:: SUPPLIED ENTRIES ::

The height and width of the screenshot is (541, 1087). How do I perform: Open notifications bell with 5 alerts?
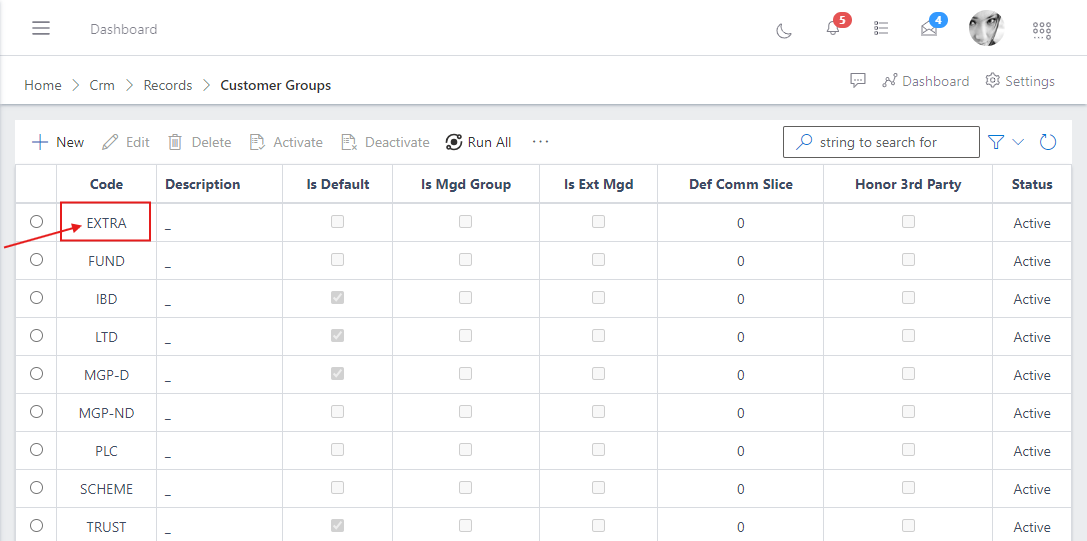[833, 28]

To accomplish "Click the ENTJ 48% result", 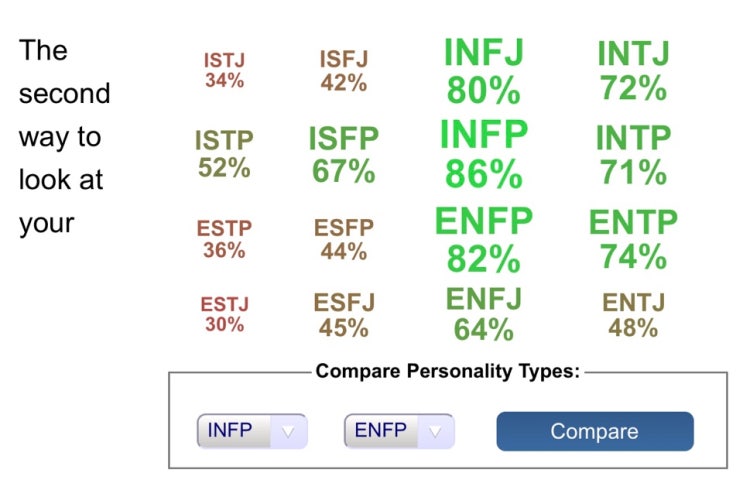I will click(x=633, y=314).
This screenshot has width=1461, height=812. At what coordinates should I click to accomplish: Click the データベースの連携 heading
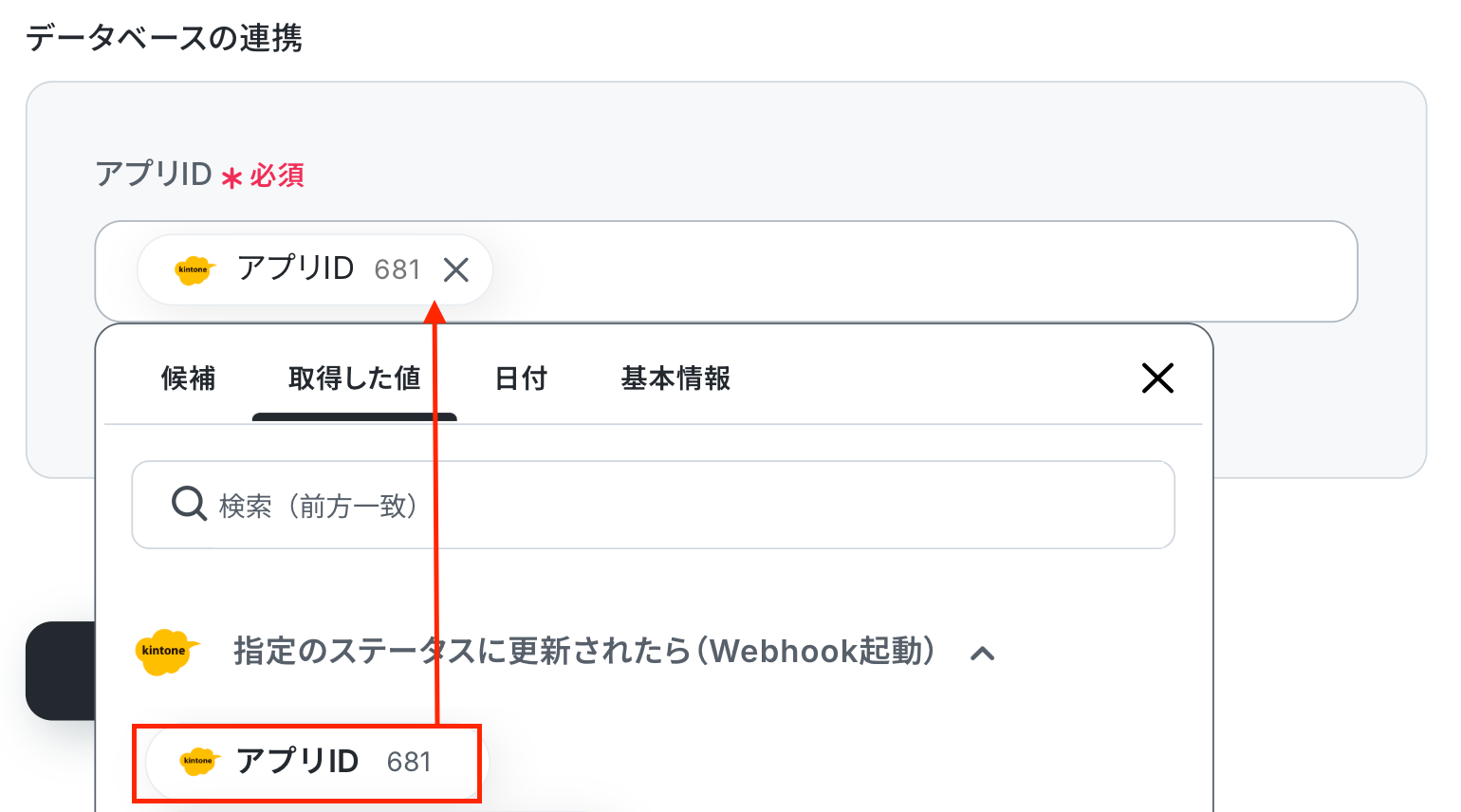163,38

:::

* [WHAT IS REQUIRED]: Retype exactly the lines from the line containing "This screenshot has" through the end of the entries above, including both ends, and leave every picture out.

* [ANSWER SPACE]:
This screenshot has width=1461, height=812. At what coordinates should I click to accomplish: Click the データベースの連携 heading
163,38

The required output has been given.